Re: For your entertainment: sad tale of woe

From: Jay Freedman (jay.freedman_at_verizon.net)
Date: 01/14/05


Date: Fri, 14 Jan 2005 14:13:01 -0500

OMG! You have my utmost sympathy. Before you dive in, take a deep breath,
step back a minute, and think about things.

Look over the unformatted material and compare it to the formatted chapters.
It *might* be quicker to transfer the changes into the formatted files than
to format the unformatted ones -- but take into account the likelihood of
transcription errors.

If you're ever tempted to work for these professors again, or anyone like
them, get a stipulation in your contract that you can charge a healthy
premium for boneheaded things like this.

-- 
Regards,
Jay Freedman
Microsoft Word MVP          FAQ: http://word.mvps.org
jg70124 wrote:
> I've posted about my situation before, and got lots of good
> responses.  Now, however, no responses are required - I am just
> posting to vent.
>
> I'm working on a book with two professors of marketing, both older,
> both significantly less skilled with their computers than they think
> they are.
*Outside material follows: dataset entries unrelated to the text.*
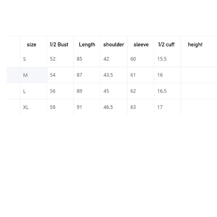Click cuff value 15.5 in S row
The image size is (217, 217).
pos(162,59)
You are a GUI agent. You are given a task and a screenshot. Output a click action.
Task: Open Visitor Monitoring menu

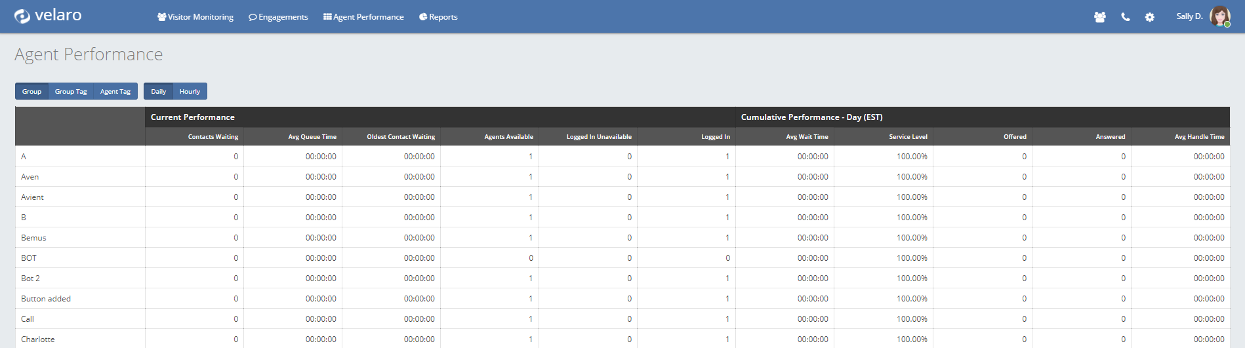coord(195,17)
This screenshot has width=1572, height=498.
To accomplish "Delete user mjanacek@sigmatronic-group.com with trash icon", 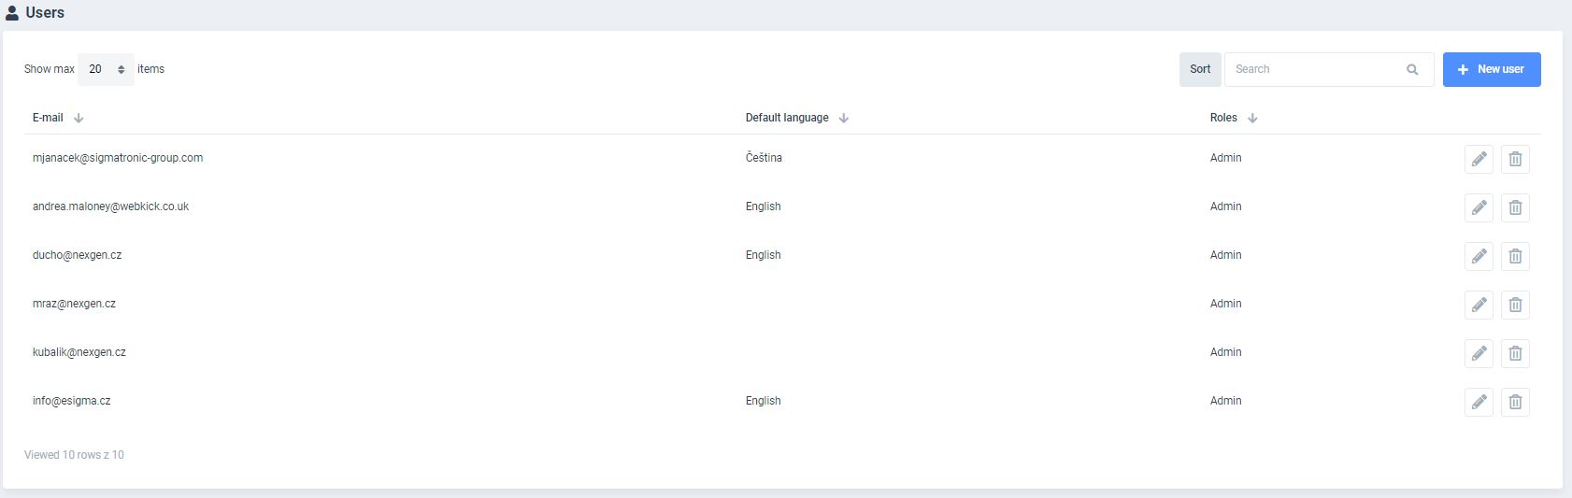I will [x=1515, y=159].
There are also a bunch of other people involved: a research
> assistant, an editor, a consultant, and the publisher.  There are
> Macs and Windows machines, and Word versions from 97 to 2003.
>
> My job was to help the professors put their (disorganized) material
> in some sort of order, and to format the chapters (20) for the
> publisher.  To do that, I put the material into an outline, created a
> style ***, removed all the character formatting, and applied the
> new styles. That took about 6 weeks.   I did it at the beginning of
> the process, and since no one else on the project had any
> understanding of styles, I became the de facto "keeper of the
> format".  Which means that when ever anyone changed anything, they
> had to pass the material back to me to fix the format - I've been
> doing it for about 7 months now.
>
> Last week, the lead author made a bunch of last minute changes, so he
> gave me the chapters this morning and asked me to do a final sweep of
> the formatting.  When I opened the first chapter, I discovered - much
> to my horror - that the styles were gone. The footnotes (100's per
> chapter) were disconnected.  The captions and cross references were
> broken.  The document was all character formatted.
>
> It turns out that at some point last fall, the lead author (who
> doesn't know styles) decided he didn't like the formatting (despite
> the fact that it was ordained by the publisher), so he hired a word
> processing temp to do a reformat.  And it turns out she didn't
> understand Word styles either.  So she converted all the materials in
> all the chapters to plain text, then applied character formatting.
> Since the author has been happily making changes to these plain text
> versions, we can't go back.
>
> So now I'm sitting here thinking about spending 3-4 weeks re-doing the
> formatting, rebuilding the footnotes, and recreating the tables.
>
> Lesson learned: for the next book (starting in a week or so), leave
> the thing in plain text until the last possible minute.